Coordination among port police and technology personnel is critical for physical and cybersecurity, and partnerships between ports, terminal operators and others are necessary for successful security.
By Barry Parker
Security continues to be an important concern throughout the maritime world, with the challenges steadily broadening throughout all touchpoints for industrial supply chains or passenger movements through ports. The security scope is broadening as well, as it is not just physical security that is top of mind; it is cyber security as well.
It is not a small task to keep ports safe, and it is not a task that is limited to just security personnel. Coordination among port police and technology personnel is critical for physical and cyber security, and partnerships between ports, terminal operators and others are necessary for success.

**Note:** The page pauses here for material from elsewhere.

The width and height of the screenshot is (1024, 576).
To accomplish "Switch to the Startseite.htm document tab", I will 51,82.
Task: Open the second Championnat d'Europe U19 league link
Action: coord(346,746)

With electronic digital controls replacing analog mechanical controls on all manner of industrial equipment, the exponential growth in the number of interfaces has been a hot-button item for security industry professionals. As people, devices and systems become more interconnected, port professionals must look not only at traditional security to keep individual facilities safe and secure, but they must consider impacts of cyber security that come with all this connectivity. Physical security is paramount, but throughout the maritime and supply chain worlds, the cyber component – which is also dynamic (meaning that threats can change on a daily basis) – is now receiving equal amounts of attention.
April Danos, director of information technology for the Greater Lafourche Port Commission and chair of the AAPA Cybersecurity Subcommittee, part of the AAPA’s Information Technology Committee (see sidebar), explained, “Operational technology, or OT, is all about industrial controls, things like automated cranes, or a card reader that controls a gate. Information technology, or IT, is needed to secure those systems. In the example of the card reader, a cyber breach – where someone tampers with the data – could enable unauthorized people to enter a secure area.” Other examples of what might happen, cited by Danos, include a situation where firmware controlling a port’s security camera is not updated, creating a vulnerability where a hacker, or worse, someone planning a physical attack, could gain control of the camera. She said, “Our job is to think it through….to envision the worst case scenarios and come up with the worst nightmare. Then we can begin to plan properly.”